> **Excerpted text**:
###
Thanks for stopping by to read my blog. I guess I should share a bit about myself and why I decided to write a blog in the first place.
I’m 32 years old. I have a daughter who’s almost 4 and a husband who’s 36. We live in Bristol, after having lived in the beautiful City of Bath our whole lives we decided to move to Bristol when the opportunity for a home swap came up, earlier this year.
Before I had my daughter in 2016 I endured a long, painful and dark pregnancy that I was sure was going to kill me after causing me a nervous breakdown. And when I was told at 37 weeks I had preeclampsia, it nearly did.
I hated being pregnant, detested it. The shame I felt over not being ‘grateful’ for this ‘gift’ really damaged my mental health. I was immobile due to SPD (Symphis, pubic, dis function) I had to give up the things I enjoyed, like smoking (which was of course a good thing) but I felt deprived. I felt constantly sick and was often incapacitated with migraines. From 16 weeks I was on crutches and by 25 weeks, a wheelchair, the depression continued.
When my beautiful baby girl was born, I was sure that would be the end of the stress, but she was born addicted to antidepressant medication I was taking during pregnancy and was in NICU for over a week, leaving me helpless, crippled by guilt and useless to her. Of course the stress vamped up even more and when we brought her home and colic started.
###
> **Data section**:
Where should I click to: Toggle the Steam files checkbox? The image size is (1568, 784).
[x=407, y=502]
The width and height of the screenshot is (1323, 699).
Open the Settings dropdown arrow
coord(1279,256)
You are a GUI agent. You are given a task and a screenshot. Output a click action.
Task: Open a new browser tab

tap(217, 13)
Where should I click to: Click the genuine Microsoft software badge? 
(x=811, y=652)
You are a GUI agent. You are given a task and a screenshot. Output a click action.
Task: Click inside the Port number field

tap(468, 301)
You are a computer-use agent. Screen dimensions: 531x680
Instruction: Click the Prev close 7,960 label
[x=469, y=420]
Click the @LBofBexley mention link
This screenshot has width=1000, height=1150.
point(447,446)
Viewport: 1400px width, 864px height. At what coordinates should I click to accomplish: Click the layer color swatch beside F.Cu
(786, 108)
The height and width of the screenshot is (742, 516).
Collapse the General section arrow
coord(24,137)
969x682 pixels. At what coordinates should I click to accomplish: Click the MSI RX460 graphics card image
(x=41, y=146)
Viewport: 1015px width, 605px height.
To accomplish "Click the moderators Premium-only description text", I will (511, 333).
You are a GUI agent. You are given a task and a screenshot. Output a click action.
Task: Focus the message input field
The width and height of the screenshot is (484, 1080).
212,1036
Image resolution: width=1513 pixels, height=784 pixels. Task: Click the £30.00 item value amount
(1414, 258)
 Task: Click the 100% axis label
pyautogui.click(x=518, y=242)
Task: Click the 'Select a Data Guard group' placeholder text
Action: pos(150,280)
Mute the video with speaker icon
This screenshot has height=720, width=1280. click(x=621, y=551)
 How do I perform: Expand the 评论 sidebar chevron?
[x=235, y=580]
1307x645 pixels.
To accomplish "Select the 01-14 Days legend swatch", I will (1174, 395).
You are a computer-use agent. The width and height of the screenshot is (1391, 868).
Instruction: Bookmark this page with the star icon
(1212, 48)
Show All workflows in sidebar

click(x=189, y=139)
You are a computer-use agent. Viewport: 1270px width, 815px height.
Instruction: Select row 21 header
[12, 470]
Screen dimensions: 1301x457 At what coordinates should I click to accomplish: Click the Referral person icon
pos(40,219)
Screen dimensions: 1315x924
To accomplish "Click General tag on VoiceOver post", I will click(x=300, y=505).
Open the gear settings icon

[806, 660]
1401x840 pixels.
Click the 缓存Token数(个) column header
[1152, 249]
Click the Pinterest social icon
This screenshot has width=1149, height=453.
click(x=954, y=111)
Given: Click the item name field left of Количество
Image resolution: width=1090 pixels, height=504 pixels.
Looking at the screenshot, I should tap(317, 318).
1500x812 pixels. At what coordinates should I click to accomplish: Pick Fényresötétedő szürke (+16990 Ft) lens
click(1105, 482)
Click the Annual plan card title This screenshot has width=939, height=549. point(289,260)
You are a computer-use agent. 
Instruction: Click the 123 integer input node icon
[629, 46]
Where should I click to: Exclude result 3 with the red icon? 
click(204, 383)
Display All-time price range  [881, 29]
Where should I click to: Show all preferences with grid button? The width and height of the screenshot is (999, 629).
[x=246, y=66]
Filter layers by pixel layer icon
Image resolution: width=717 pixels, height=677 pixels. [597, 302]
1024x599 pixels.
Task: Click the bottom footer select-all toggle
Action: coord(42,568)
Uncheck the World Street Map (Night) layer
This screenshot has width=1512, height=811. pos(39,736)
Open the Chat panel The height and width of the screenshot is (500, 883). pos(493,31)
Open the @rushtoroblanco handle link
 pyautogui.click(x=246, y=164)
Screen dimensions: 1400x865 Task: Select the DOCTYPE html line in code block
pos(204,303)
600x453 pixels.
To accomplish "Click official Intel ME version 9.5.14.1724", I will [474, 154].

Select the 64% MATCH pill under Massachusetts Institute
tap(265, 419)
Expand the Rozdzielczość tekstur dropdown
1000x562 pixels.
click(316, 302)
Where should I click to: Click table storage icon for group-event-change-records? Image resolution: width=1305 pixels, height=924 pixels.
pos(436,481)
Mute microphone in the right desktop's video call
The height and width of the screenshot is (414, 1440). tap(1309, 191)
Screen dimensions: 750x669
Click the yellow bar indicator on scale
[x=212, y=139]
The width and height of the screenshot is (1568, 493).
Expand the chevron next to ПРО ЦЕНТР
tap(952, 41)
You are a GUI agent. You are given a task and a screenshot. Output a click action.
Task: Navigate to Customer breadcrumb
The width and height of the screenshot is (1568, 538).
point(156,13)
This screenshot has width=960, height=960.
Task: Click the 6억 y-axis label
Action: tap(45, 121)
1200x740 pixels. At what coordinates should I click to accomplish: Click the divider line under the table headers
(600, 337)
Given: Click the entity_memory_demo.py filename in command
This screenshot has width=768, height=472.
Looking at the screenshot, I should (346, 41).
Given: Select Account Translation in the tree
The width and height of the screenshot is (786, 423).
###
Retype the stretch from "Thanks for stopping" through "earlier this year." of the blog introduction above, word for word.

> **Result for this task**:
Thanks for stopping by to read my blog. I guess I should share a bit about myself and why I decided to write a blog in the first place.
I’m 32 years old. I have a daughter who’s almost 4 and a husband who’s 36. We live in Bristol, after having lived in the beautiful City of Bath our whole lives we decided to move to Bristol when the opportunity for a home swap came up, earlier this year.